Building a Questionnaire with Neo4j — part 1/3: One simple question

Stefan Dreverman
Aug 30 · 7 min read

How a simple question can lead to many others. Implementing a Questionnaire and don’t want to ask yourself too many questions?

Use a GraphDB, use Neo4j! (and read this :-)

The goal is to supply you with Questionnaire building blocks for your own application and the why behind the design so you can adapt it to your preferences.

Part 1 will handle the answering of one single question. Part 2 handles the answering of multiple question in a linear fashion. Part 3 shows dynamic question lists (where questions become available when answering others.)

For simplicity, it’s multiple choice questions only. The aspect of open answers (like numbers or free text) is not in scope.

And please use unique IDs instead of names if you’re building something, like Kahoot, where there’ll be many Questionnaires and Answers and Respondents.

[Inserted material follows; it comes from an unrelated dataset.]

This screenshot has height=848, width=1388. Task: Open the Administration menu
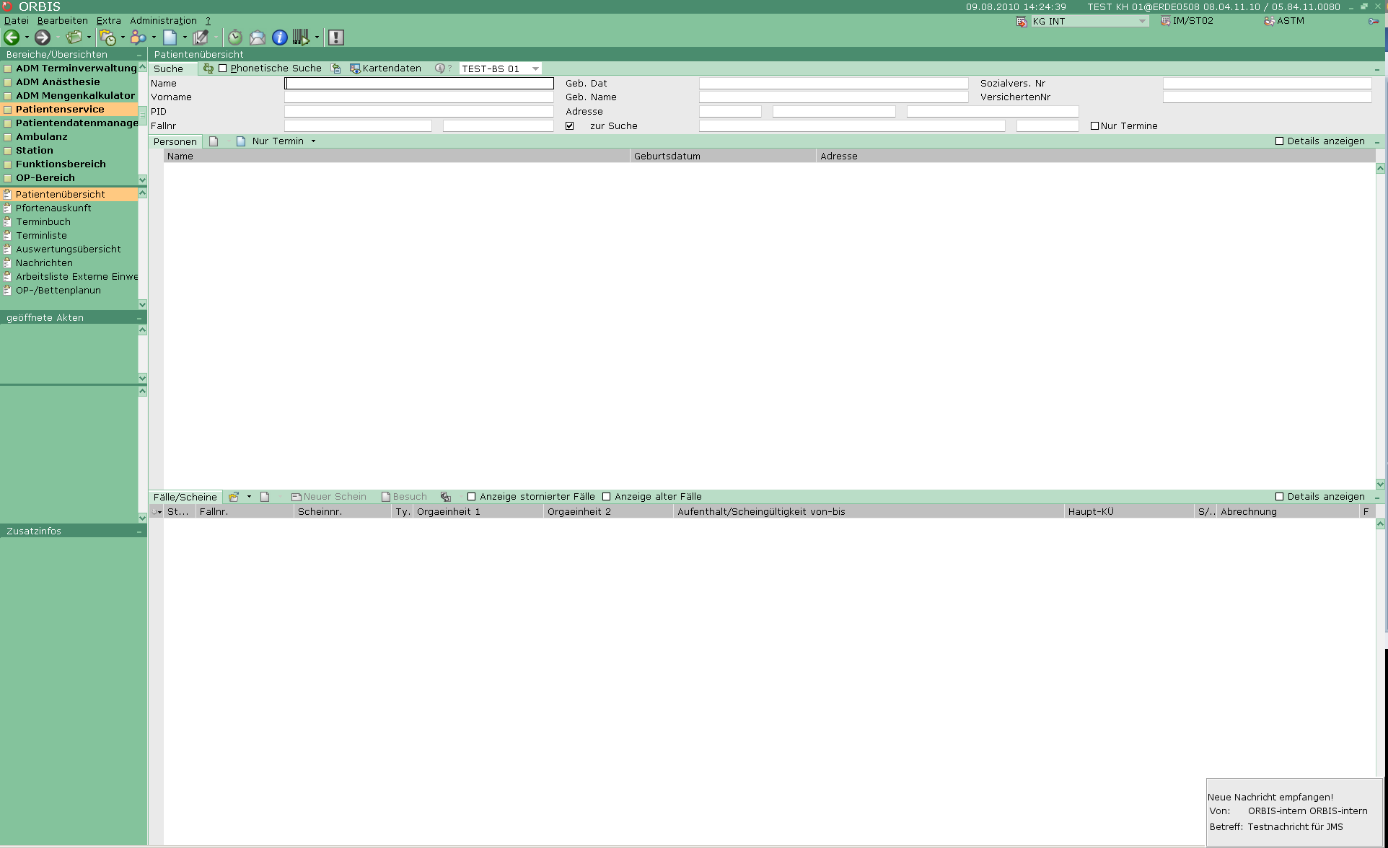163,21
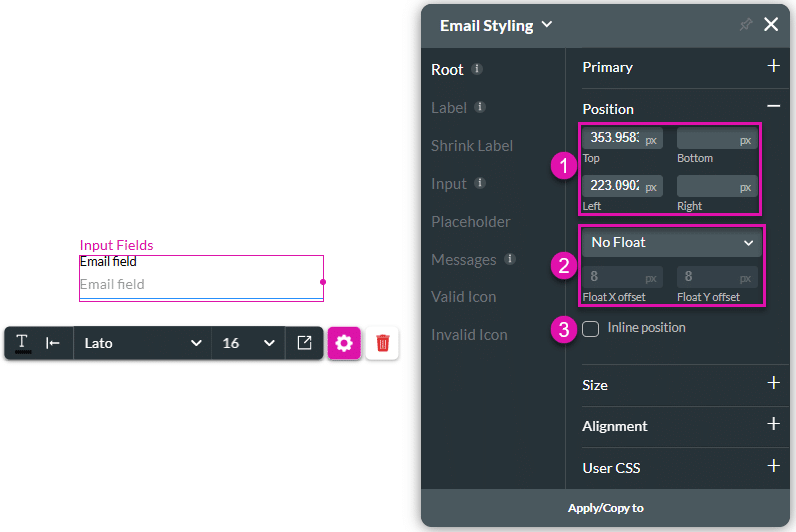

In each part I’ll show you:

  • Metamodel — Which types of nodes (labels) and relations to create and how they are used.
  • How to create instances — Create and answer question(s) based on the metamodel
  • How to read the results — Extract information from the answered questions

Let’s start with answering a single question. So, we’ll have a Question that has one or more Answers. And we’ll call the person answering the Question a Respondent.

Meta model (1)

Question — This is the question being asked.

isAnswerTo— Relation from Answer to Question to indicate this is one of the possible answers to that Question.

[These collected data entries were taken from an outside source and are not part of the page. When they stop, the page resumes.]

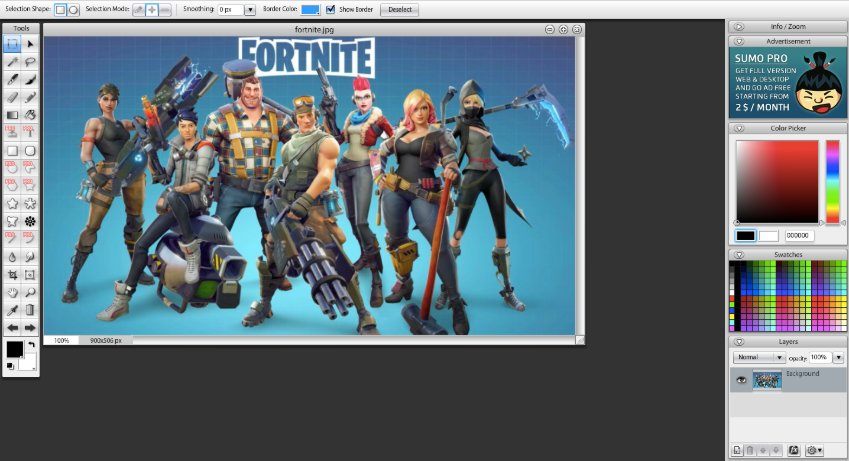Select the Hand pan tool
The image size is (849, 461).
click(12, 292)
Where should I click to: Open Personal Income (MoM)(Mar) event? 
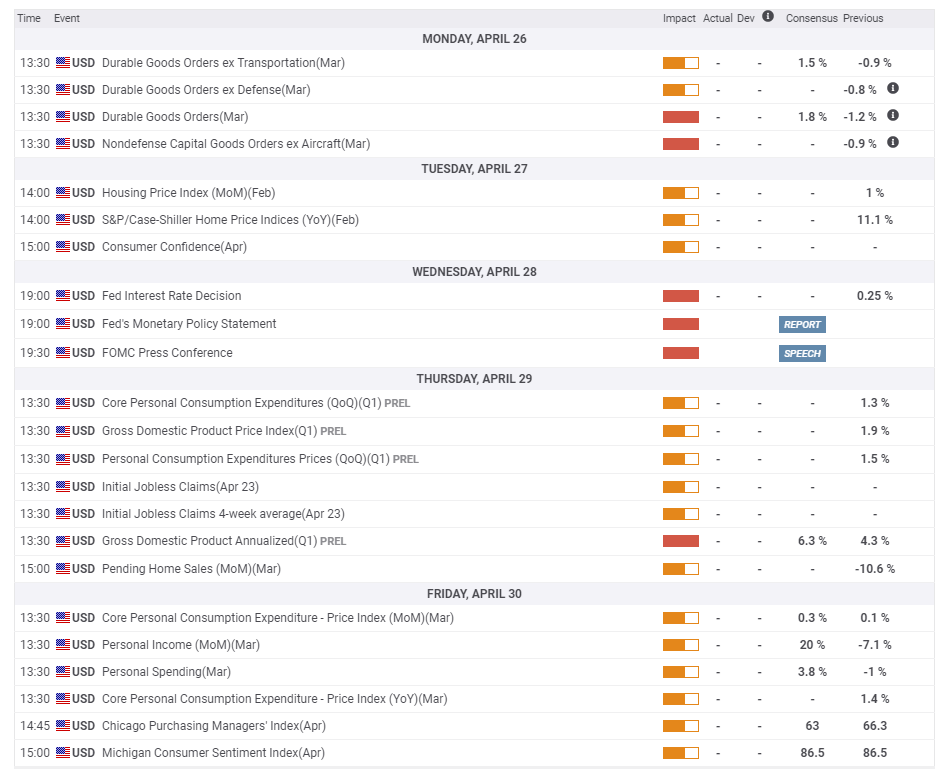point(180,644)
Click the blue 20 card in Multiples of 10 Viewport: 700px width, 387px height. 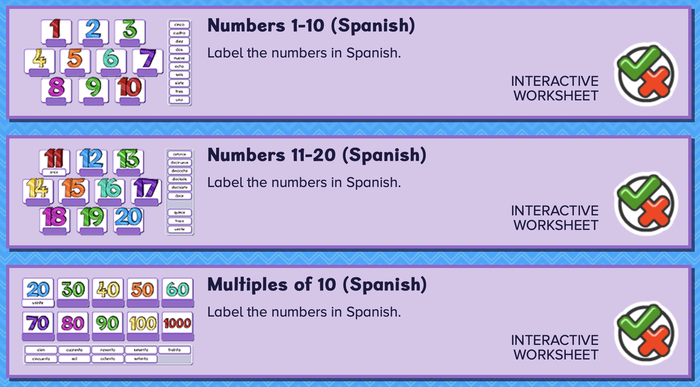[x=38, y=292]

Answer — A possible Answer to a Question.

(Extra requirement: One Answer can only belong to one Question, because we need to know which Question an Answer was given for (by a Respondent). If we define one Answer “Yes”, if tied to multiple Questions, we won’t know which Question the Respondent answered to.)

respondedWith — this records the fact that the Respondent has given an Answer

respondedTo— this records the fact that the Respondent has answered this Question (see below)

Respondent— Someone answering Questions. The reason I’ve not named this ‘User’ is existential: A User can be a Respondent, but can stop being a User. (see below for solutions) For this example, I will treat the Respondent as a unique User.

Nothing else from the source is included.